■ **Written exercise**:
Reproduce the records starting at the line containing "Click the Menge field for Fetter Speck" and ending at the line containing "(x=495, y=799)", including both of those lines. Leave out the pictures.

··· Records ···

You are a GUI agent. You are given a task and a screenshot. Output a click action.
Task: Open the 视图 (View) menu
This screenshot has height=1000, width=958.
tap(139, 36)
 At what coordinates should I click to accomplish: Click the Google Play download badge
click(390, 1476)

···
··· Records ···

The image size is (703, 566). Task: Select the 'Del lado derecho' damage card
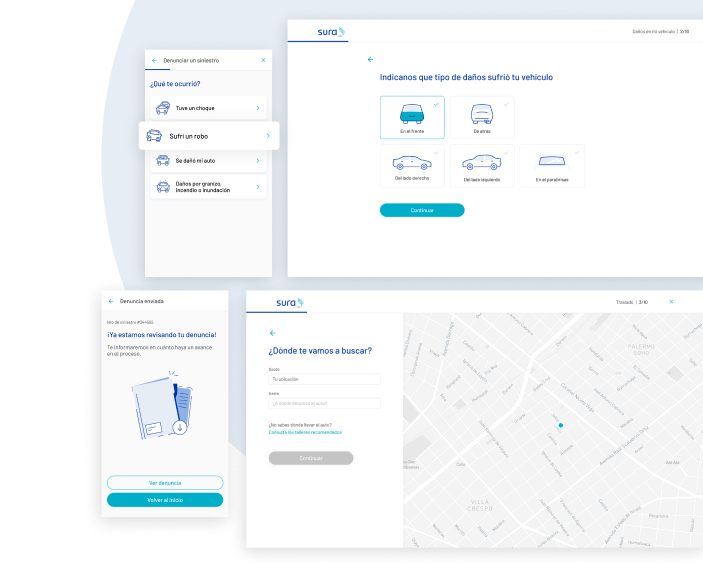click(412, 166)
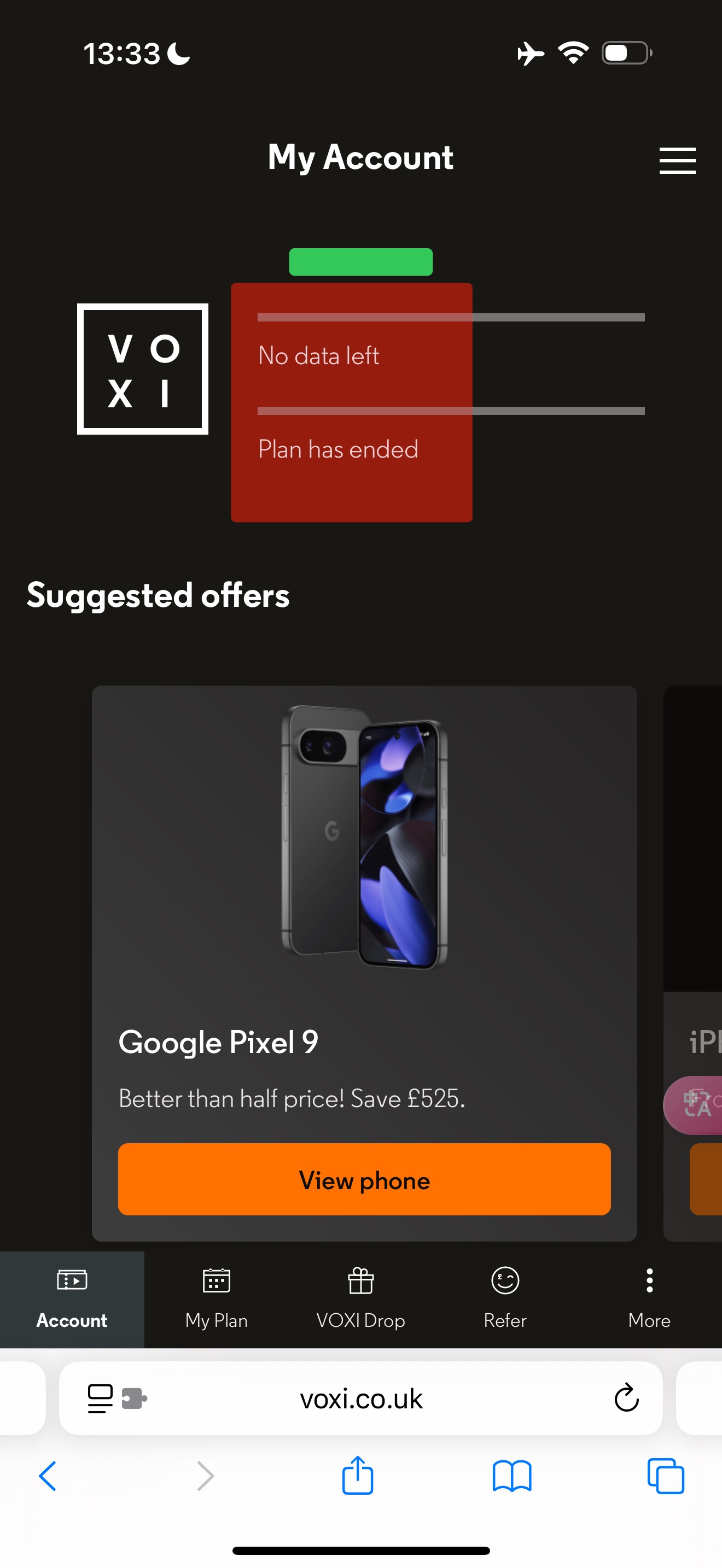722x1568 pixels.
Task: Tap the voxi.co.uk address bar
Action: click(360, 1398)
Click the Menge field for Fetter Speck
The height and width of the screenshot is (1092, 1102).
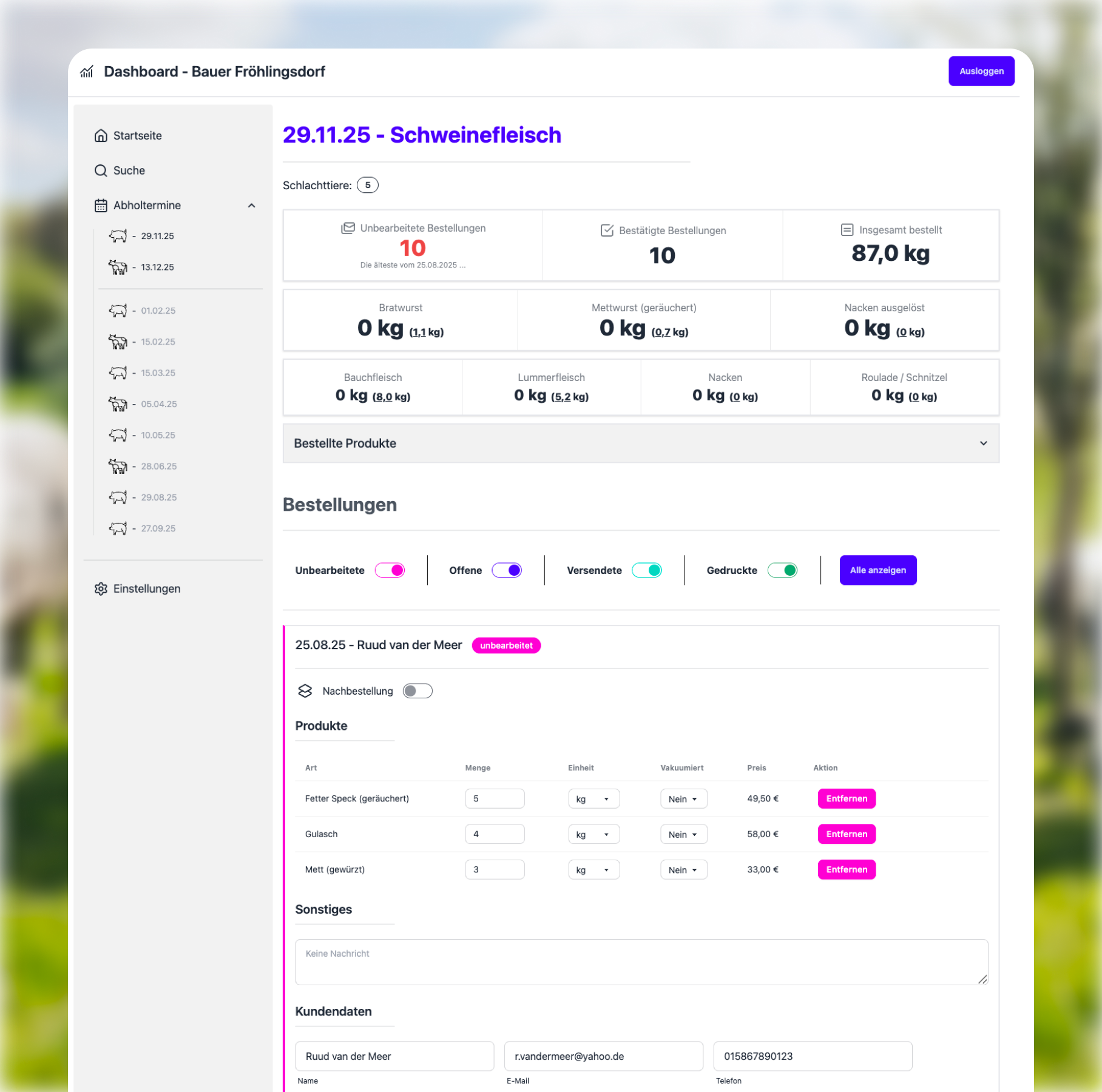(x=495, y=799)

···

■ **Answer**:
Click the Menge field for Fetter Speck
The height and width of the screenshot is (1092, 1102).
(x=495, y=799)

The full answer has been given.